-- Records to process follows --

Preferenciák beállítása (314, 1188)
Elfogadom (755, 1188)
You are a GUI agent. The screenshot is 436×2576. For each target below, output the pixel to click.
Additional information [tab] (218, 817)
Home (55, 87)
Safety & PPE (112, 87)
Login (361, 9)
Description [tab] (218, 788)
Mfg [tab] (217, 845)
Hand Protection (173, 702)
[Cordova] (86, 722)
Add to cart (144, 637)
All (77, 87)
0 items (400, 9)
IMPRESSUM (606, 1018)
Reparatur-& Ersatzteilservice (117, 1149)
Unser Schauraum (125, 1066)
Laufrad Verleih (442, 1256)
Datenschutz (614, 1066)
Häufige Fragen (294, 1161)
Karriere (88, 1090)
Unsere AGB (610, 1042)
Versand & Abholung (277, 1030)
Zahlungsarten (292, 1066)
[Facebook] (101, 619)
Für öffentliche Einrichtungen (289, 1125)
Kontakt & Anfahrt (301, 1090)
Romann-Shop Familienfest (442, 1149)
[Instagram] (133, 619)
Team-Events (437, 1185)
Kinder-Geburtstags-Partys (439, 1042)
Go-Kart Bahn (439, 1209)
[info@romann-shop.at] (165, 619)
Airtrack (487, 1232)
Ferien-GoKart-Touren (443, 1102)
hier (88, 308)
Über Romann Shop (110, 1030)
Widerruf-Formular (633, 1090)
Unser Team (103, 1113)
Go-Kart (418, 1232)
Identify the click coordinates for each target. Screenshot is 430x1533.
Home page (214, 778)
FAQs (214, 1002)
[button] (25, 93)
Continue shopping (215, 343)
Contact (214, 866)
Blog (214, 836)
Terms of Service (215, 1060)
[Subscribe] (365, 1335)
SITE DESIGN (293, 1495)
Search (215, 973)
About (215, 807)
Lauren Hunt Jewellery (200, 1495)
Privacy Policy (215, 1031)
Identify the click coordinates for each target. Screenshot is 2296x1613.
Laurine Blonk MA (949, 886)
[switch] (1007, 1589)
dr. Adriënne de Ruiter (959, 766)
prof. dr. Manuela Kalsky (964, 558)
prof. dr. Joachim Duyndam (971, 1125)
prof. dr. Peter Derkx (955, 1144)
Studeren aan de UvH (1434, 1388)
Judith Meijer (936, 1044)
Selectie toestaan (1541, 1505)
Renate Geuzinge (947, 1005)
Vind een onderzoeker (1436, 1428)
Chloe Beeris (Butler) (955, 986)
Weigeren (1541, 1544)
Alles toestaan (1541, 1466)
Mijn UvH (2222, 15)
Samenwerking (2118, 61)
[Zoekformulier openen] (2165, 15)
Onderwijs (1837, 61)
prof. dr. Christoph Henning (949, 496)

-- Records to process concluded --

Go through the data and gather every line that holds "Identify".

- Completed exercise:
Identify the click coordinates for each target. Screenshot is 430x1533.
Identify the click coordinates for each target. Screenshot is 2296x1613.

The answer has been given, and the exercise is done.